We are having the same issue.
We have the same issue @santiagxf. It stopped working around October 5th and seems to be an issue with Azure CLI.
Same issue. Both on an API calling AML endpoint using REST and in Azure CLI. Seems like the issue is on AML itself. Ouput (and input) storage are in another VNET with service-endpoint.
Scrubbed Log: aml output auth error.txt
We are investigating this issue. I will provide an update within the day.
@santiagxf Any update here?
This issue is under investigation and we are trying to identify the root of the issue with the logs provided. I will update the thread as soon as we have an update. As a workaround, can you try out on a new created endpoint? I can't reproduce the issue from my side so it may be related with existing ones.
Issue seems to be solved now. We didn't make any changes, so someone on your end has solved it. Both old and new endpoints work.
@yacuzo To be certain - do you mean that going to the default registered AML Studio's "datastore" is working, or that in-fact any other imported "datastore" storage account is working? My original issue was around the latter here so I'm interested to know if this is fixed before anyone starts to close this off as resolved - as I never experienced issues to the default "datastore" - Thanks
Would like to know the cause of this in case it happens again. This is crucial to our solution and causes big problems if it fails.

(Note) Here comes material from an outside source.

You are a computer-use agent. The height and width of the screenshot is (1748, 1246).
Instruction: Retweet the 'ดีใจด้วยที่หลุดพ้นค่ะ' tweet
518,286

@neilmca-inc We have a separate linked datastore, in a peered VNET, with service-endpoint and not available publicly. We also have a support ticket on this, and MS has responded that a hotfix has been deployed. I'd consider this closed.
I'll do some testing on this - probably by the end of the week - to see how I get on
We have identified an issue with the service and a hotfix was applied. The rollout is going on as we speak. WestEurope, NorthEurope, and SouthCentralUS regions are already patched and we continue rolling on on more regions as we speak. We apologies for the inconvenient. I will keep this issue opened until completely roll out.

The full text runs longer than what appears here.